Old school Denverites will remember the Cooper Cinerama Theater — a piece of Mile High movie history that opened in 1961 and used to sit prominently at 960 S. Colorado Boulevard in Glendale (where the Barnes & Noble is now). Its curved screen enveloped viewers with the sights and sounds of specialty films until it was demolished in 1994.
For small town Denver of the ‘60s, the Cooper Cinerama was a big deal. As Shannon Stanbro of Historic Modern Denver explains:
“Cinerama was a special, full immersion, surround-sound movie experience. Seeing a Cinerama film at The Cooper was equivalent to visiting a major tourist attraction like Disneyland. Tickets were for reserved seating only, purchased in advance, and likely purchased by tourists prior to visiting Denver. The three-projector roadshow films shown in Denver’s Cooper Theater made full use of everything the Cinerama experience could offer.”
(Want more on Denver’s cinema scene?
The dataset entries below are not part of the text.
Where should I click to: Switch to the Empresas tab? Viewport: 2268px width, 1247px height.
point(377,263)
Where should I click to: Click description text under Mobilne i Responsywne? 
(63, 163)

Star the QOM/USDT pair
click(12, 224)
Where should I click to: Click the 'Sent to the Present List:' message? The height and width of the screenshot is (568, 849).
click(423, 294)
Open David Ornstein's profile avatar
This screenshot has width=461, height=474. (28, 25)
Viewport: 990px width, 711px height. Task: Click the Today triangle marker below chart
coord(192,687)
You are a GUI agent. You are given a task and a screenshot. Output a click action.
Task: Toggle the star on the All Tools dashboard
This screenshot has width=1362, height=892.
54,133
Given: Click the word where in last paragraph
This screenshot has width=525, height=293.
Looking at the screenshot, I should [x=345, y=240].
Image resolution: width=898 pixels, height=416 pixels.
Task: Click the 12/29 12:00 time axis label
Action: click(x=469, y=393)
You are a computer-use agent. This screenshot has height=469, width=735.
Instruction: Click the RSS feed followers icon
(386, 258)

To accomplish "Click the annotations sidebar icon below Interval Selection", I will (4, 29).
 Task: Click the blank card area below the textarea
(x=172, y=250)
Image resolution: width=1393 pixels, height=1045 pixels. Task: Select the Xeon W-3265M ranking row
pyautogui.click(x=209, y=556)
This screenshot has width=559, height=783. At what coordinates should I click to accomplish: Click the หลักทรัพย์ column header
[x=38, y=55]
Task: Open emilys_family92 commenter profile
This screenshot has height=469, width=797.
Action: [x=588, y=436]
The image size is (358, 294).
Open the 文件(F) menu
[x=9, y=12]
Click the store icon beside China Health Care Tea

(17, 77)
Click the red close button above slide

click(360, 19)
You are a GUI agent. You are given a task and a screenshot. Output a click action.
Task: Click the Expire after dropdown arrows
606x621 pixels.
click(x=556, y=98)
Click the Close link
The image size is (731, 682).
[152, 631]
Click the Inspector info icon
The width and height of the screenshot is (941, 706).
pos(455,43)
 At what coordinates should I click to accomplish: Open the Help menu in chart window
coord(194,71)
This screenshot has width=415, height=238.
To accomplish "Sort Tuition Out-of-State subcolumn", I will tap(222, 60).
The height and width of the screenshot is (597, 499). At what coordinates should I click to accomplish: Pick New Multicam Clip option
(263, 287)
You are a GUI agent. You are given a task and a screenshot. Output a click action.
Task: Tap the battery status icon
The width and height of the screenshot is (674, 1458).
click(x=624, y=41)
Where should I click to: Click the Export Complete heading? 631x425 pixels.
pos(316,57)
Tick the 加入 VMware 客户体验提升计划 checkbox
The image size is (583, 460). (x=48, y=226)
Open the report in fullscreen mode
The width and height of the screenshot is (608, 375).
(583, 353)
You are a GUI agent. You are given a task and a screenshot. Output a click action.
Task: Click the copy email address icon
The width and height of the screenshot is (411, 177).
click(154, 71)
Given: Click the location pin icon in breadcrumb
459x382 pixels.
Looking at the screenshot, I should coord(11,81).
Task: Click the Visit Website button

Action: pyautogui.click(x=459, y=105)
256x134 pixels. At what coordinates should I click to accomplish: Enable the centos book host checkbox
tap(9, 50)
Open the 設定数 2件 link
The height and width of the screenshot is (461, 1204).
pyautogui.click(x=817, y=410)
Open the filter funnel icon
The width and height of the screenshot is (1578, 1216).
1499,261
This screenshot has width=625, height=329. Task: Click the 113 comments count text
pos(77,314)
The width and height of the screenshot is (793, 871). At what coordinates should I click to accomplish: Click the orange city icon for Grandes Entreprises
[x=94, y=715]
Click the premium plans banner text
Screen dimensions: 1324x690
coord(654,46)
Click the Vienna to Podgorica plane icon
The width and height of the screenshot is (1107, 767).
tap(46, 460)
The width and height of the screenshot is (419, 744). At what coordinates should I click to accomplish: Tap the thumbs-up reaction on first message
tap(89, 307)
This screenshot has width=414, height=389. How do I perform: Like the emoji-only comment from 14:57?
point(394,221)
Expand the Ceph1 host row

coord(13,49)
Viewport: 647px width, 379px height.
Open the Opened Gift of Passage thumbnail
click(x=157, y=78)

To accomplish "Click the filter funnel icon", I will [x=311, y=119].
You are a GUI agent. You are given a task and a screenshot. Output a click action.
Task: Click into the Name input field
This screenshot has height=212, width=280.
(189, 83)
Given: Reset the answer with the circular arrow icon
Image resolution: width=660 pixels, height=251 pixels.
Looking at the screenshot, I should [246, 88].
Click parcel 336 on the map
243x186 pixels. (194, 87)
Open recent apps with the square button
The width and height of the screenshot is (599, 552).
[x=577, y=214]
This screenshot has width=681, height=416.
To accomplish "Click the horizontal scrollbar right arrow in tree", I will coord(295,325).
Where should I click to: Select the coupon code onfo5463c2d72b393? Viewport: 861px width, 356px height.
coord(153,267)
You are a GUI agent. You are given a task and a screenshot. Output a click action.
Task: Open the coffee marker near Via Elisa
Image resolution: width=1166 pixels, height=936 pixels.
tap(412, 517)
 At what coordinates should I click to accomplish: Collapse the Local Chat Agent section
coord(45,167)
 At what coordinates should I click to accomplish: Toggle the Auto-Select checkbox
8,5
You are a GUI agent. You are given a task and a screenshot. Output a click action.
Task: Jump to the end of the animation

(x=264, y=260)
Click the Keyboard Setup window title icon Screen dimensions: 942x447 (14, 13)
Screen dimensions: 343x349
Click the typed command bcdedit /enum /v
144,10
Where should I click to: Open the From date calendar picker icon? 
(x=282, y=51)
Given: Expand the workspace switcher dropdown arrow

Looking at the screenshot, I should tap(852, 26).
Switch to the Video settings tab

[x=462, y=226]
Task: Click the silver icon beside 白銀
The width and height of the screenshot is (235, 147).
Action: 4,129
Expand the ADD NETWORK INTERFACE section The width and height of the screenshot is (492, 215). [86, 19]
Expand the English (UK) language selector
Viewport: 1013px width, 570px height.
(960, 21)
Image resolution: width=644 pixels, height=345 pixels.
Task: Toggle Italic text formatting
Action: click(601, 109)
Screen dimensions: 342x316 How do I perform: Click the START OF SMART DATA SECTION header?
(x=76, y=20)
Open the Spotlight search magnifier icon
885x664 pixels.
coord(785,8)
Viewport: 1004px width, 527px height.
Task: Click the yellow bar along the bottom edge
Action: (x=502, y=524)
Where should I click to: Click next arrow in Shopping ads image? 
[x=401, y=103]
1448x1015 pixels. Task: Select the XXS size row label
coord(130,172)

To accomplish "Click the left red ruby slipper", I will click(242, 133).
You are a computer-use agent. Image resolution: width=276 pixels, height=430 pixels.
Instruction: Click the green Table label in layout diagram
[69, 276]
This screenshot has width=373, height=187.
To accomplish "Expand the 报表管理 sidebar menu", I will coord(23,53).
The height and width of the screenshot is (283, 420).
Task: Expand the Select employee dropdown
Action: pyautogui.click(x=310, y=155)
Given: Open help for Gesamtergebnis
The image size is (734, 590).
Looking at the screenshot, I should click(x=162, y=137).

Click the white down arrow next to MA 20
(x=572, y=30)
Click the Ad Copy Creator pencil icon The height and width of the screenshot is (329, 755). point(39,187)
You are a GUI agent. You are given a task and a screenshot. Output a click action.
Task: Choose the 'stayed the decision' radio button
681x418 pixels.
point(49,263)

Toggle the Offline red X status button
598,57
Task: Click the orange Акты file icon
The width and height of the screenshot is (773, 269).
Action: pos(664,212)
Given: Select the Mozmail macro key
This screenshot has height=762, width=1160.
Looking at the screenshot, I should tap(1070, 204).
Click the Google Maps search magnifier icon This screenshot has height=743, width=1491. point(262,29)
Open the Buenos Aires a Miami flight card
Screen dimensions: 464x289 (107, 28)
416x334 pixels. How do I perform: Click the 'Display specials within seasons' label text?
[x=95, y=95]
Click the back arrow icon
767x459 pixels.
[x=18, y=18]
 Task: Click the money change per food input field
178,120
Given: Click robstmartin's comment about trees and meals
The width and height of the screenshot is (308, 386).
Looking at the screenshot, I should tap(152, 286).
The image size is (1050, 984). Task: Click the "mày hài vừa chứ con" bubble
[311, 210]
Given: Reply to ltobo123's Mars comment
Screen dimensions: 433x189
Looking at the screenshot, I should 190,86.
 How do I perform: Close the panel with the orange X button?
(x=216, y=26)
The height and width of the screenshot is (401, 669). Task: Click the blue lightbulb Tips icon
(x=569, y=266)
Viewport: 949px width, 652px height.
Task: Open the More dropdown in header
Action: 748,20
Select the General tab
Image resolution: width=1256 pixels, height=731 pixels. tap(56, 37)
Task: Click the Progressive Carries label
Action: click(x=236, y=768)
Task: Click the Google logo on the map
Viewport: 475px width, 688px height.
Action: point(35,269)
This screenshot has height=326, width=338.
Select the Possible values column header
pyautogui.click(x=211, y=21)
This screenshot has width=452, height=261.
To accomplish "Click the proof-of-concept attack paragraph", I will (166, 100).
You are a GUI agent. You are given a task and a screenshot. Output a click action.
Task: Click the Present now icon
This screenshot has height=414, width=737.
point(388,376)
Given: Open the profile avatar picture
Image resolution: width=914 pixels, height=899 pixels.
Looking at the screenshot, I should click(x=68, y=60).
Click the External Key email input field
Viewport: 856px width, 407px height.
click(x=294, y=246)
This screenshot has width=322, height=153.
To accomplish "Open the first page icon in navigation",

Listen to last week’s podcast episode about the impending closure of The Esquire and what remains of Denver’s best theaters 🎧)
From the eye-catching signage out front to the spacious lobby positioned specifically to draw the attention of cars passing by, every detail of the Cooper was intentionally designed by renowned architect Richard Crowther. (Crowther moved to Denver in the 1940s, working for Lakeside owner Ben Krasner to design and update many of the park’s ticket booths that still exist today.)
Beyond innovative commercial work, Crowther was ahead of his time in home design, incorporating passive solar and other sustainability techniques that took advantage of Colorado’s sunlight. (In fact, one of the architect’s famous energy efficient homes is up for sale right now in Cherry Creek for a whopping $2.2 million!)